Proposals ‘would do more harm than good’

The government has long been facing calls from its own backbenches to scrap the two-child benefit cap, and has not ruled it out doing so as part of a broader package of measures to tackle child poverty, due to be published in the autumn.

Speaking to broadcasters this afternoon, Chancellor Rachel Reeves said she speaks to the former premier “regularly”, and, like him, is “deeply concerned around the levels of child poverty in Britain”.

She continued: “We’re a Labour government. Of course we care about child poverty. That’s why one of the first things we did as a government was to set up a child poverty taskforce that will be reporting in the autumn and respond to it then.

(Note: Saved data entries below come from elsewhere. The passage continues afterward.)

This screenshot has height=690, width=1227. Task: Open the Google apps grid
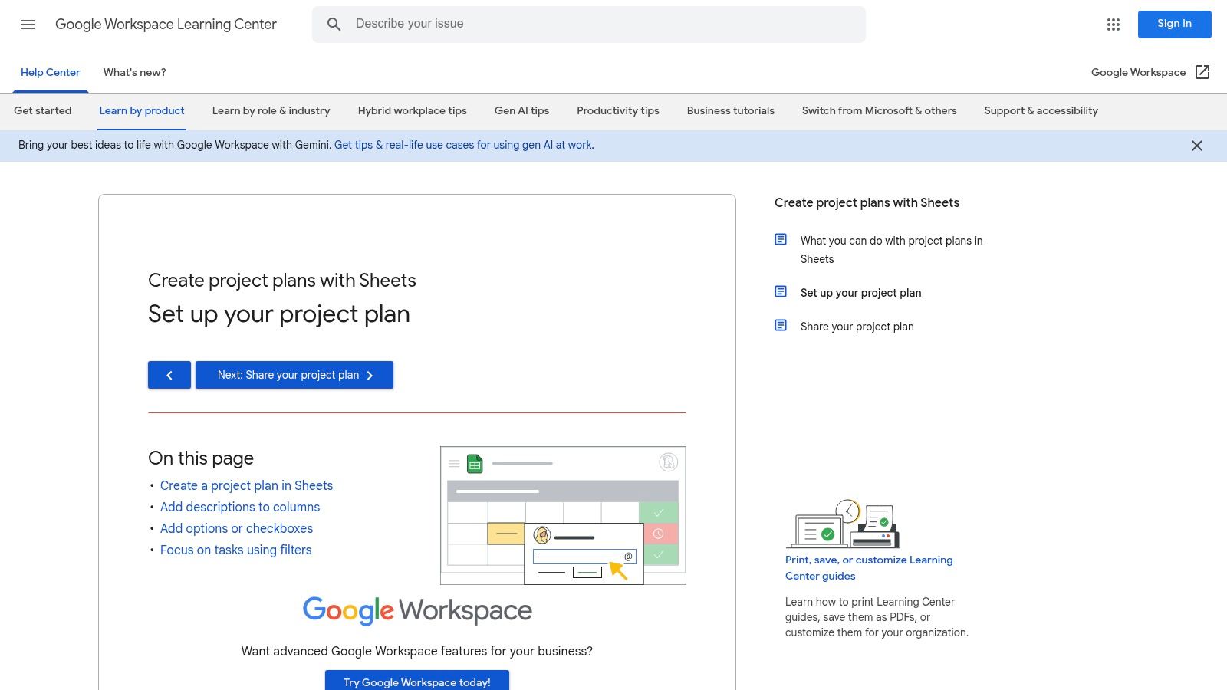click(1114, 25)
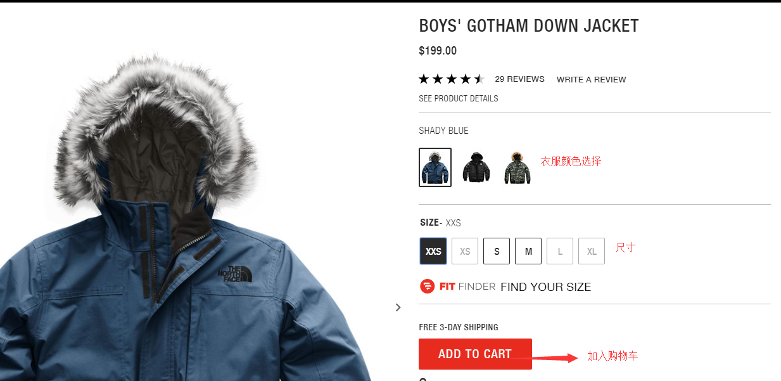Click the star rating icons
This screenshot has height=381, width=781.
coord(452,79)
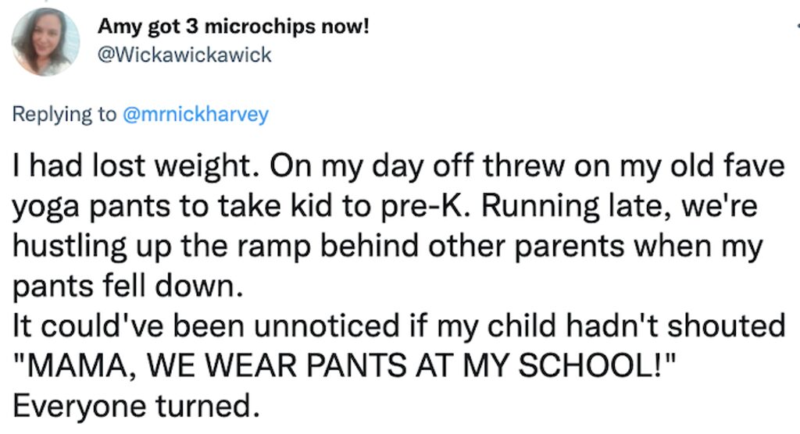
Task: Click the partially visible more-options dot
Action: [x=798, y=26]
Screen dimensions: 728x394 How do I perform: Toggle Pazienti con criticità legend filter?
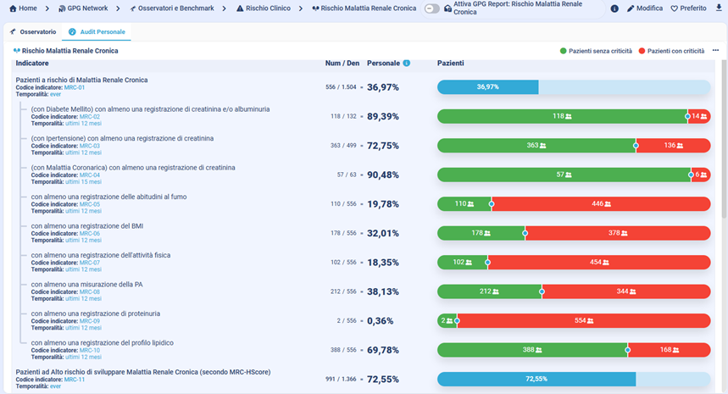(670, 51)
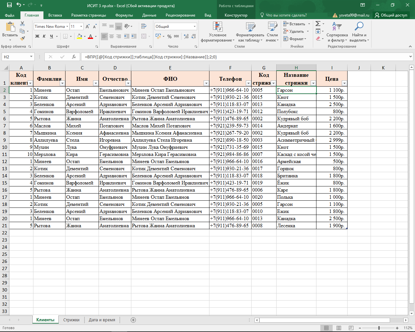415x332 pixels.
Task: Add new sheet with plus icon
Action: click(x=133, y=320)
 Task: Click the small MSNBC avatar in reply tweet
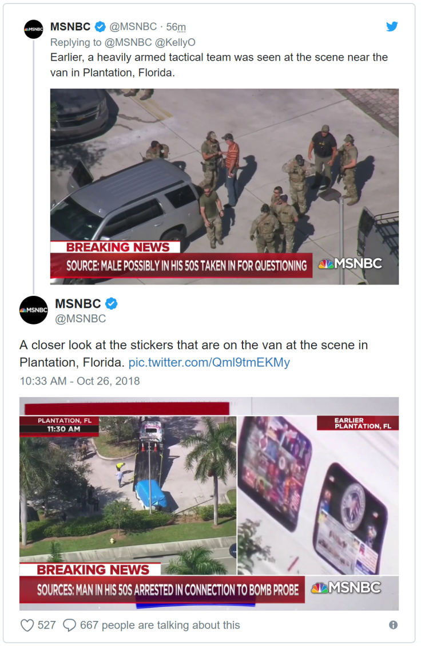[34, 29]
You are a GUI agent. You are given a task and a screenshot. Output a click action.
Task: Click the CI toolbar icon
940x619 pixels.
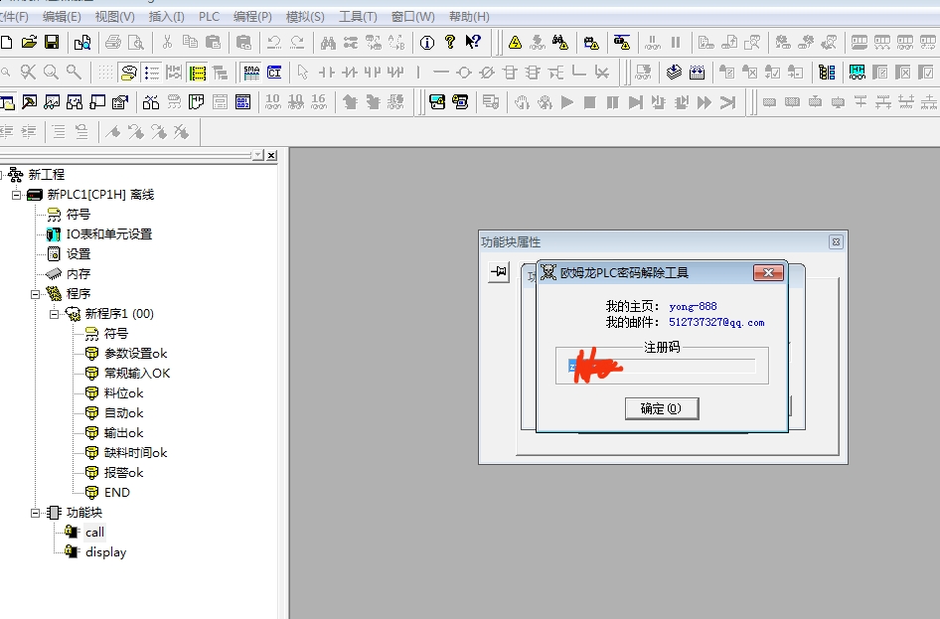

“And on gambling taxes, we’ve already launched a review into gambling taxes. We’re taking evidence on that at the moment and, again, we’ll set out our policies in the normal way, in our budget later this year.”

But the Betting and Gaming Council says raising taxes on its members is not a sound way of funding measures to reduce poverty, with a spokesperson saying the proposals are “economically reckless, factually misleading, and risk driving huge numbers to the growing, unsafe, unregulated gambling black market, which doesn’t protect consumers and contributes zero tax”.

They added: “Further tax rises, fresh off the back of government reforms which cost the sector over a billion in lost revenue, would do more harm than good – for punters, jobs, growth and public finances.”